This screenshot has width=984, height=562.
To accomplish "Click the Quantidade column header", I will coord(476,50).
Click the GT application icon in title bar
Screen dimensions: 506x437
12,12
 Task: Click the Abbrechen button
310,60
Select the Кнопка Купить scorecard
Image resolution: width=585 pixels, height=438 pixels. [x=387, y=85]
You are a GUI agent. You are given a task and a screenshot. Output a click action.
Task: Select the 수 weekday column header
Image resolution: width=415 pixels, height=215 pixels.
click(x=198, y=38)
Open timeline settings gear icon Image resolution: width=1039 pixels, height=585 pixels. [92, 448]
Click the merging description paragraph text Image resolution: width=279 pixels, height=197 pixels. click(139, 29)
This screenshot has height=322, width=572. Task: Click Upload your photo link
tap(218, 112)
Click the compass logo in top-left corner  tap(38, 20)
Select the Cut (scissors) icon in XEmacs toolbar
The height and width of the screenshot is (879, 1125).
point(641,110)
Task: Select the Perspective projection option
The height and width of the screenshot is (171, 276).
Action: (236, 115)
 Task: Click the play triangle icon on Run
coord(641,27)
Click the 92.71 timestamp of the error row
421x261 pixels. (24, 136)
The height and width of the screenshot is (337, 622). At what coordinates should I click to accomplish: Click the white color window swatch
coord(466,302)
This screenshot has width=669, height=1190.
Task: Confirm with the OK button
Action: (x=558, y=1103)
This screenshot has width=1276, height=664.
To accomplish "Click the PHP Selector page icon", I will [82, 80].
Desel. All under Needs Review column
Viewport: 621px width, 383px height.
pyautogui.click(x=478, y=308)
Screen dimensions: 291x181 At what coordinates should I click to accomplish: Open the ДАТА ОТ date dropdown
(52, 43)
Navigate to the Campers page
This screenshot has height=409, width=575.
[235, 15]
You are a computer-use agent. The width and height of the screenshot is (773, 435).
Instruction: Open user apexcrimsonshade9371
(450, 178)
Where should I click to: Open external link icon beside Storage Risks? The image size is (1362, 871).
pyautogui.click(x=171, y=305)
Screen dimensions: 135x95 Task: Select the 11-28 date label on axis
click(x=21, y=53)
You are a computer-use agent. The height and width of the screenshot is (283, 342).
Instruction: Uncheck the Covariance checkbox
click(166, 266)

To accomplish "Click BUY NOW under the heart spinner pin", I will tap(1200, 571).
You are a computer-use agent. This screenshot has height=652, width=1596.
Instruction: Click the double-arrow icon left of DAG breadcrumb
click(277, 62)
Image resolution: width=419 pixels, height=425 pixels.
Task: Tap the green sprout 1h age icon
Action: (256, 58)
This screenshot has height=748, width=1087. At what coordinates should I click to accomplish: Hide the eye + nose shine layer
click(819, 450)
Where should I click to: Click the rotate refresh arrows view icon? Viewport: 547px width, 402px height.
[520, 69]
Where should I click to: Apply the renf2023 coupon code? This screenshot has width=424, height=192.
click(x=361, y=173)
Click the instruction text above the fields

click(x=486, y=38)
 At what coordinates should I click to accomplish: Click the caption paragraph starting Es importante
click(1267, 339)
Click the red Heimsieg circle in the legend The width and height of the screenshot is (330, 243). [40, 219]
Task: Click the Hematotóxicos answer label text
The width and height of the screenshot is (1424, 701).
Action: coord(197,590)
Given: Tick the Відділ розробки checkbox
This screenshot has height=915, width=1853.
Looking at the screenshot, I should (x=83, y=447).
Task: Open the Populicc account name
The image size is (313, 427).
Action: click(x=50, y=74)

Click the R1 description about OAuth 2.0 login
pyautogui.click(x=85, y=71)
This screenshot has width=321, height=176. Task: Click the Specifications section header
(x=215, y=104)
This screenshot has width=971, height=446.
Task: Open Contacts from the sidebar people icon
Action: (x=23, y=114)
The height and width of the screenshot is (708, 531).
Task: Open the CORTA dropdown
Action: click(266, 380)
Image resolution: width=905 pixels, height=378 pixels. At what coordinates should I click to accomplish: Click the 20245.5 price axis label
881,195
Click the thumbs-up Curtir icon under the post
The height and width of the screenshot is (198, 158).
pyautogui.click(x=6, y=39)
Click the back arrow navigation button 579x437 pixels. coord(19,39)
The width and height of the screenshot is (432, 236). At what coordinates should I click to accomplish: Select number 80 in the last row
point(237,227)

########################################

# Instructions for the task:
What lines in the material above hold the string "agent"? List them.

# Exercise solution:
You are a GUI agent. You are given a task and a screenshot. Output a click action.
You are a computer-use agent. The width and height of the screenshot is (773, 435).
You are a computer-use agent. The height and width of the screenshot is (283, 342).
You are a computer-use agent. This screenshot has height=652, width=1596.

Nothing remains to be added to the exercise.